▸ **YOUR OBJECTIVE**
Rewrite as a JSON list of strings every line of the records from the very first one through the line containing "Action: pos(354,253)"; give one string per line and omit blank lines.

--- RECORDED DATA ---

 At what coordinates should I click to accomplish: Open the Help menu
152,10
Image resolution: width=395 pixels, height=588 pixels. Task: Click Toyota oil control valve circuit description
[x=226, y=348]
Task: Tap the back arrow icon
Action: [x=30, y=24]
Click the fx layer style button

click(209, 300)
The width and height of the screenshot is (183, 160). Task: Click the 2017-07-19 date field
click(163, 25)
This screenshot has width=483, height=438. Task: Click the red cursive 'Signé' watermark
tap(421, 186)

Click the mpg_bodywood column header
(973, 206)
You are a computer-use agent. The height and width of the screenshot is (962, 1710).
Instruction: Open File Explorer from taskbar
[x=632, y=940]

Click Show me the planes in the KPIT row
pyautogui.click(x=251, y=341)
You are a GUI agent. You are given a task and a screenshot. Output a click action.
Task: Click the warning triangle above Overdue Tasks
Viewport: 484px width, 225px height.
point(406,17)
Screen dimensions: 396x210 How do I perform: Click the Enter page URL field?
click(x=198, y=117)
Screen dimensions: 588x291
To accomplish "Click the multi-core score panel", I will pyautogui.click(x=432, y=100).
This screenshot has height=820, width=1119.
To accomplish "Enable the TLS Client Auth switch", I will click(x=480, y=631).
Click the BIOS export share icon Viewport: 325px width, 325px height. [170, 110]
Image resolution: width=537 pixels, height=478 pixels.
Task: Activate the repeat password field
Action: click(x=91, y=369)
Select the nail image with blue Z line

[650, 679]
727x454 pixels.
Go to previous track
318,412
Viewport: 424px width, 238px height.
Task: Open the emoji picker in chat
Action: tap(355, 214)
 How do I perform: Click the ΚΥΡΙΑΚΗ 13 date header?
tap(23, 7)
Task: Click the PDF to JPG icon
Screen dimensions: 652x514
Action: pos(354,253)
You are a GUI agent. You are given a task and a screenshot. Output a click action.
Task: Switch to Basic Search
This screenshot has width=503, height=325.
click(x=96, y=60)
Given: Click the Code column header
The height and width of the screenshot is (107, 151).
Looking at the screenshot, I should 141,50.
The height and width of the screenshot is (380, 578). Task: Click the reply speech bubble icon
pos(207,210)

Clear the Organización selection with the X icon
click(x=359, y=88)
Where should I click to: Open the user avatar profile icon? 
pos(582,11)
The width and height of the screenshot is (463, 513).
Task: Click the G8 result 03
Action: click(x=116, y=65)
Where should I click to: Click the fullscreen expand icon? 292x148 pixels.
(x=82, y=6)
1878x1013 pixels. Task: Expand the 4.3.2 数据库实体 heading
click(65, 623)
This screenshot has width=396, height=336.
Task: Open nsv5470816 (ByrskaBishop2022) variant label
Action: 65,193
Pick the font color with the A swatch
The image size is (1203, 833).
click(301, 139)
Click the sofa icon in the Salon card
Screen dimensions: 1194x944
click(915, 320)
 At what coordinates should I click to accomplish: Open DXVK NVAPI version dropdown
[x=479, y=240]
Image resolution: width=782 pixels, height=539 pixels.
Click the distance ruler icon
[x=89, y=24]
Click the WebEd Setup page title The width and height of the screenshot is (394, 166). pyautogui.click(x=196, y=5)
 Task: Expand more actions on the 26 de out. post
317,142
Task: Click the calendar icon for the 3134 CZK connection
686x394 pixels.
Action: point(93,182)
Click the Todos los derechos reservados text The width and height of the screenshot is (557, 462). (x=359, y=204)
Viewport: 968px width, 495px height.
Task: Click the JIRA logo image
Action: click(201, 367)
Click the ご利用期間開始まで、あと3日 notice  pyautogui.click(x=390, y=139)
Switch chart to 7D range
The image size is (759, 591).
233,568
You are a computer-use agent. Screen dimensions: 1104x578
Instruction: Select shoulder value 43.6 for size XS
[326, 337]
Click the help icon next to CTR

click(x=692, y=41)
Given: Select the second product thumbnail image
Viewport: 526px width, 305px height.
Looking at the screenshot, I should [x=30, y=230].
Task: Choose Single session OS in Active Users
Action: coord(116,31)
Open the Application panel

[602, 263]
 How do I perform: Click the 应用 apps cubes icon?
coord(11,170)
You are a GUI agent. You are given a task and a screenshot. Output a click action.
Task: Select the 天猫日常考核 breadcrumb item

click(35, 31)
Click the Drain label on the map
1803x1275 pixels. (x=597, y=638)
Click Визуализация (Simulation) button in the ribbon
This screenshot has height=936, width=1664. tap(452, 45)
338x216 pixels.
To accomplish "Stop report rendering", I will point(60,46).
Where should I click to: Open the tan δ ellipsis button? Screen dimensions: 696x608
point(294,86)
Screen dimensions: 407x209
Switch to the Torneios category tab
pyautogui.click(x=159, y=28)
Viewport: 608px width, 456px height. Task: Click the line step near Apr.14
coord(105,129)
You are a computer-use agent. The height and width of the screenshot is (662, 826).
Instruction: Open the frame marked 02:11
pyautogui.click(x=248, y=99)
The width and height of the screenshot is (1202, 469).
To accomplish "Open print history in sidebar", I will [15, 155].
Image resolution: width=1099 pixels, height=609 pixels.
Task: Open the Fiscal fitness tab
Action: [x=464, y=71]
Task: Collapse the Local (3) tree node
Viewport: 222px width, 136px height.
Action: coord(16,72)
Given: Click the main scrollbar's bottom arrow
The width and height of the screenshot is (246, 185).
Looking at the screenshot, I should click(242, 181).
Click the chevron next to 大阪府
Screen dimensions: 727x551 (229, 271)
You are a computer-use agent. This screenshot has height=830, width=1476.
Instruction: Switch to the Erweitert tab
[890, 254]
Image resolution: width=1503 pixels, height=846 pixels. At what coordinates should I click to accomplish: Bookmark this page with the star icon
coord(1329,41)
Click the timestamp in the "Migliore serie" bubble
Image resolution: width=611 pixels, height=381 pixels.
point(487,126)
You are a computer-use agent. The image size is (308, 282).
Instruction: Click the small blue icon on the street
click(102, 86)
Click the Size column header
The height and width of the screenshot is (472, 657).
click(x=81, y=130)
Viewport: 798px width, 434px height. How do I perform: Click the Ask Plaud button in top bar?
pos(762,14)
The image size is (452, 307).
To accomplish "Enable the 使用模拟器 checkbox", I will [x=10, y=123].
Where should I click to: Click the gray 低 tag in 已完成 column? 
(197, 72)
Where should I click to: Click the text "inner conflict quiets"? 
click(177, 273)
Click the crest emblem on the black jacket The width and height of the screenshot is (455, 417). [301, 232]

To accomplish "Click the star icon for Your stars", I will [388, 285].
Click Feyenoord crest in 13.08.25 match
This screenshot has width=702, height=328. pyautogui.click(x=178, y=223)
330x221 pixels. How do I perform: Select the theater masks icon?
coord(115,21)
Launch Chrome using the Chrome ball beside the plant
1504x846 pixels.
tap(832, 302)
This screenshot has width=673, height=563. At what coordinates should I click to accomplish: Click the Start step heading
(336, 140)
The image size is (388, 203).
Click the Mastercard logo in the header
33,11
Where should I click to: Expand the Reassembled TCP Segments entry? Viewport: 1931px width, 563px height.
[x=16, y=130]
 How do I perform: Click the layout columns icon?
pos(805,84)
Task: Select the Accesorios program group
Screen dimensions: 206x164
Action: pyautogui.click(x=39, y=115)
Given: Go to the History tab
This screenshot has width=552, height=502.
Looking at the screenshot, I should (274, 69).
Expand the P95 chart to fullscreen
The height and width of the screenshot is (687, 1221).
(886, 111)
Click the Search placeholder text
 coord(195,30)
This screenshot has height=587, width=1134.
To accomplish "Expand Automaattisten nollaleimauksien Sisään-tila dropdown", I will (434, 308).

---

▸ **SOLUTION TO THIS TASK**
[
  " At what coordinates should I click to accomplish: Open the Help menu",
  "152,10",
  "Image resolution: width=395 pixels, height=588 pixels. Task: Click Toyota oil control valve circuit description",
  "[x=226, y=348]",
  "Task: Tap the back arrow icon",
  "Action: [x=30, y=24]",
  "Click the fx layer style button",
  "click(209, 300)",
  "The width and height of the screenshot is (183, 160). Task: Click the 2017-07-19 date field",
  "click(163, 25)",
  "This screenshot has width=483, height=438. Task: Click the red cursive 'Signé' watermark",
  "tap(421, 186)",
  "Click the mpg_bodywood column header",
  "(973, 206)",
  "You are a computer-use agent. The height and width of the screenshot is (962, 1710).",
  "Instruction: Open File Explorer from taskbar",
  "[x=632, y=940]",
  "Click Show me the planes in the KPIT row",
  "pyautogui.click(x=251, y=341)",
  "You are a GUI agent. You are given a task and a screenshot. Output a click action.",
  "Task: Click the warning triangle above Overdue Tasks",
  "Viewport: 484px width, 225px height.",
  "point(406,17)",
  "Screen dimensions: 396x210 How do I perform: Click the Enter page URL field?",
  "click(x=198, y=117)",
  "Screen dimensions: 588x291",
  "To accomplish \"Click the multi-core score panel\", I will pyautogui.click(x=432, y=100).",
  "This screenshot has height=820, width=1119.",
  "To accomplish \"Enable the TLS Client Auth switch\", I will click(x=480, y=631).",
  "Click the BIOS export share icon Viewport: 325px width, 325px height. [170, 110]",
  "Image resolution: width=537 pixels, height=478 pixels.",
  "Task: Activate the repeat password field",
  "Action: click(x=91, y=369)",
  "Select the nail image with blue Z line",
  "[650, 679]",
  "727x454 pixels.",
  "Go to previous track",
  "318,412",
  "Viewport: 424px width, 238px height.",
  "Task: Open the emoji picker in chat",
  "Action: tap(355, 214)",
  " How do I perform: Click the ΚΥΡΙΑΚΗ 13 date header?",
  "tap(23, 7)",
  "Task: Click the PDF to JPG icon",
  "Screen dimensions: 652x514",
  "Action: pos(354,253)"
]